When the water was simmering, she scooped out a few cupfuls, put them in a wooden basin, and from her supply of herbals, added a few dried lilaclike ceanothus flowers. A fragrant, spicy perfume filled the air, and when she dipped in a soft scrap of leather, the solution of plant saponin foamed slightly, but it would need no rinsing and leave only a pleasant scent. He watched her standing by the fire while she wiped her face and washed her body, drinking in her beauty as she moved, and wishing he could begin again.
She gave Jondalar a piece of absorbent rabbit skin and passed the basin to him. While he cleansed himself – it was a custom she developed after Jondalar arrived, which he adopted – she looked over her herbs again, pleased to have her entire supply avail
able. She selected individual combinations for a tea for each.

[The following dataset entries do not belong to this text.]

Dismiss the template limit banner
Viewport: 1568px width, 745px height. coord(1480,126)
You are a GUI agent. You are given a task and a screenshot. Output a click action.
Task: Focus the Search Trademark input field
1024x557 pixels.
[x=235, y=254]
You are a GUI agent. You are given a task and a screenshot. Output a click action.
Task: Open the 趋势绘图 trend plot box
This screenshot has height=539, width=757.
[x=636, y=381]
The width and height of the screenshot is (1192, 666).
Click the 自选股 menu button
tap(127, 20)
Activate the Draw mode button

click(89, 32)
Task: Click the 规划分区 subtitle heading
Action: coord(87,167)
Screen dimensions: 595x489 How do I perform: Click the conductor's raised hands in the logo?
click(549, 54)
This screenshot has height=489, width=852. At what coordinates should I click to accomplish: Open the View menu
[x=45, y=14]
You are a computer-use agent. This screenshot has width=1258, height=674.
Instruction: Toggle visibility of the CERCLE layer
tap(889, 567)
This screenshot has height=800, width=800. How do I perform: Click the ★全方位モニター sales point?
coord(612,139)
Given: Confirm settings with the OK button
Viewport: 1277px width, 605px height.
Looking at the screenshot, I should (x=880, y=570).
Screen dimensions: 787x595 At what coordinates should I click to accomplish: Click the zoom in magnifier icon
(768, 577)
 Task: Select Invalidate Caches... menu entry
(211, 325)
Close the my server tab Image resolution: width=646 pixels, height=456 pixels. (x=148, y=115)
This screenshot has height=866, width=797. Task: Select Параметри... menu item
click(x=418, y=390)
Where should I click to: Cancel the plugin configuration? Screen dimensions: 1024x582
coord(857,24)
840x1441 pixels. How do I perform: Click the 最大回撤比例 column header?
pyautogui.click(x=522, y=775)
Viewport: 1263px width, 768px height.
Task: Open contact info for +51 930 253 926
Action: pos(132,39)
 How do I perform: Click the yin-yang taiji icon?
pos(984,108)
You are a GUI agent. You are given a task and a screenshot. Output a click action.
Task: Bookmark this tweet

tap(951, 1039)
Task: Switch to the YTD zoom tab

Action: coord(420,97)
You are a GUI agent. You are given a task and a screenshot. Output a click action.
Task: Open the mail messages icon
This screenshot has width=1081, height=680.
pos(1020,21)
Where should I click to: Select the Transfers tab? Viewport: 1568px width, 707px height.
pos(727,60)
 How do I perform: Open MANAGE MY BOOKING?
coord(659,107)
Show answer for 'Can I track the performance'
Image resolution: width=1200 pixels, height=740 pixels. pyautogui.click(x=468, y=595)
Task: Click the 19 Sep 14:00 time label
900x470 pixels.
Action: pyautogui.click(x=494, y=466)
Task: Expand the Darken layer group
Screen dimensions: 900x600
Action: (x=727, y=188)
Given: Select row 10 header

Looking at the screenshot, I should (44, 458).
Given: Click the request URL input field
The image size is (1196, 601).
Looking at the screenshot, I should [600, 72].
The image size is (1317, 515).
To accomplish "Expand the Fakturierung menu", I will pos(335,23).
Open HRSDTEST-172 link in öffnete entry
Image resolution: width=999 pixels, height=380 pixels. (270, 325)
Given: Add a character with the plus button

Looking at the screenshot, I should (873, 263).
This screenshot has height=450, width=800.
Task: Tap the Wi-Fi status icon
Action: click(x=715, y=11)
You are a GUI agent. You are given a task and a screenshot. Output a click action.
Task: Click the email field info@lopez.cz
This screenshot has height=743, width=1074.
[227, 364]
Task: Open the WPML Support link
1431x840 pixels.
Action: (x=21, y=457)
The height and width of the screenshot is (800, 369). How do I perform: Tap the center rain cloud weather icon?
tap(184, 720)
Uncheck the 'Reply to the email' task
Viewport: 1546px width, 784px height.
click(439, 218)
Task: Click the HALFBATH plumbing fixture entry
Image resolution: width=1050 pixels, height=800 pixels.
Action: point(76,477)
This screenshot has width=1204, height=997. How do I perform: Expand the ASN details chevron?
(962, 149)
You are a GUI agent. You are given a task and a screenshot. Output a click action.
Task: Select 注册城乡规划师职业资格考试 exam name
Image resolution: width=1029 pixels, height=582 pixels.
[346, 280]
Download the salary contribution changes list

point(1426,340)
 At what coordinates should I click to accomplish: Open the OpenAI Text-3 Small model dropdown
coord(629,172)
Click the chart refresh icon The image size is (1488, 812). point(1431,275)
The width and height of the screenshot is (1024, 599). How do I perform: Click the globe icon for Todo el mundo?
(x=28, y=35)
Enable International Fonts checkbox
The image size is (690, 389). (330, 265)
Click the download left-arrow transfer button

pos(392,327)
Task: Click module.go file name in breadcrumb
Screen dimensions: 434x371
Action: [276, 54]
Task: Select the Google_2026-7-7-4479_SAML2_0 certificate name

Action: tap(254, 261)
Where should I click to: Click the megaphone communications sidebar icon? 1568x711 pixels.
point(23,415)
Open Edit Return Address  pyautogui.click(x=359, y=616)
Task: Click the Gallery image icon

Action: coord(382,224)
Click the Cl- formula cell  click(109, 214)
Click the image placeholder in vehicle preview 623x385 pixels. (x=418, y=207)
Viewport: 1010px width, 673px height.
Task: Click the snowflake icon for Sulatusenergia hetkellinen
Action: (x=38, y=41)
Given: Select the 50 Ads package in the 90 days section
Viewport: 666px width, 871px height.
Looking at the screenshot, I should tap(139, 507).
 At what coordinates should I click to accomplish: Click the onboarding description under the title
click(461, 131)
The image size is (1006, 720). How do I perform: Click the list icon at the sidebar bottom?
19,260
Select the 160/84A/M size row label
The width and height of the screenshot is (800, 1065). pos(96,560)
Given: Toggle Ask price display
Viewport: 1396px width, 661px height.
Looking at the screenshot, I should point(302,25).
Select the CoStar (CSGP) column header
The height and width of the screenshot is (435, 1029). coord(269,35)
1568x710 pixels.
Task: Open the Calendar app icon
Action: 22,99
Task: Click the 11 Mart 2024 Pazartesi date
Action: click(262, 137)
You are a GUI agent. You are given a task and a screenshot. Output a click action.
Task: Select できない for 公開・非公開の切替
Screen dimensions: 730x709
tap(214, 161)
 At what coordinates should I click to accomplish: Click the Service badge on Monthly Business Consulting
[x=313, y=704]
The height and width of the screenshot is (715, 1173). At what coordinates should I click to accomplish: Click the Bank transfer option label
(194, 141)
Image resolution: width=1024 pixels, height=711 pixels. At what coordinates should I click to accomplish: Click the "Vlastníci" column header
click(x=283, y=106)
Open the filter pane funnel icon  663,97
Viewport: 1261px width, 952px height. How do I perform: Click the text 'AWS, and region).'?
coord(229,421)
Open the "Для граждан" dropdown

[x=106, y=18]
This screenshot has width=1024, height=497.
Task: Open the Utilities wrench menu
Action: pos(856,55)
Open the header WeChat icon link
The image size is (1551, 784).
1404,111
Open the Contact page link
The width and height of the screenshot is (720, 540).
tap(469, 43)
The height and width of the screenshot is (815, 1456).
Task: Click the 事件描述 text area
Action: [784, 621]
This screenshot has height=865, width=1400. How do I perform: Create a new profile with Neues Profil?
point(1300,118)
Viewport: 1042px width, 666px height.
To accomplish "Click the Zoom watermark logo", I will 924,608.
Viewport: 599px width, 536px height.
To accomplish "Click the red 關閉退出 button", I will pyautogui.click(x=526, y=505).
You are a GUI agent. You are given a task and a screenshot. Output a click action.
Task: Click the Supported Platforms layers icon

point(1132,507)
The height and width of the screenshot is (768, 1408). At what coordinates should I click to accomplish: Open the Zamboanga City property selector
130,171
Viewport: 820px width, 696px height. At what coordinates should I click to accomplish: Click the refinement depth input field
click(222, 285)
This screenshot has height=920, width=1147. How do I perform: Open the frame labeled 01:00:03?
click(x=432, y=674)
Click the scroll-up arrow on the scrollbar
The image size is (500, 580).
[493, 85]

For herself, she started with her usual golden thread and antelope root, wondering again for a moment if she should stop taking it and see if a baby would start growing inside her. In spite of his explanations, she still believed it was a man, not spirits, that started the life growing. But whatever the cause, Iza's magic seemed to work, and her woman's curse, or rather moon time, as Jondalar called it, still came regularly. It would be nice to have a baby that came from Pleasures with Jondalar, she thought, but maybe it was best to wait. If he decides to become a Mamutoi, too, then perhaps.
She looked at thistle next for her tea, a strengthener of the heart and breath, and good for mother's milk, but she chose damiana instead, which helped keep women's cycles in balance. Then she selected red clover and rose hips for general good health and taste. For Jondalar she picked ginseng, for male balance, energy, and endurance, added yellow dock, a tonic and purifier, then licorice root, because she had noticed him frowning, which was usually a sign that he was worried or stressed about something, and to sweeten it. She put in a pinch of chamomile for nerves as well.
She straightened and rearranged the furs, and gave Jondalar his cup, the wooden one she had made that he liked so well. Then, a little chilly, they both went back to bed, finished their tea, and snuggled together.
"You smell nice, like flowers," he said, breathing in her ear, and nibbling her earlobe.
"So do you."
He kissed her, gently, then lingered, with more feeling. "The tea was good. What was in it?" he asked, kissing her neck.
"Just chamomile and some things to make you feel good, and give you strength and endurance. I don't know your names for all of them."
He kissed her then, with more heat, and she responded with warmth. He propped himself up on one elbow, and looked down at her.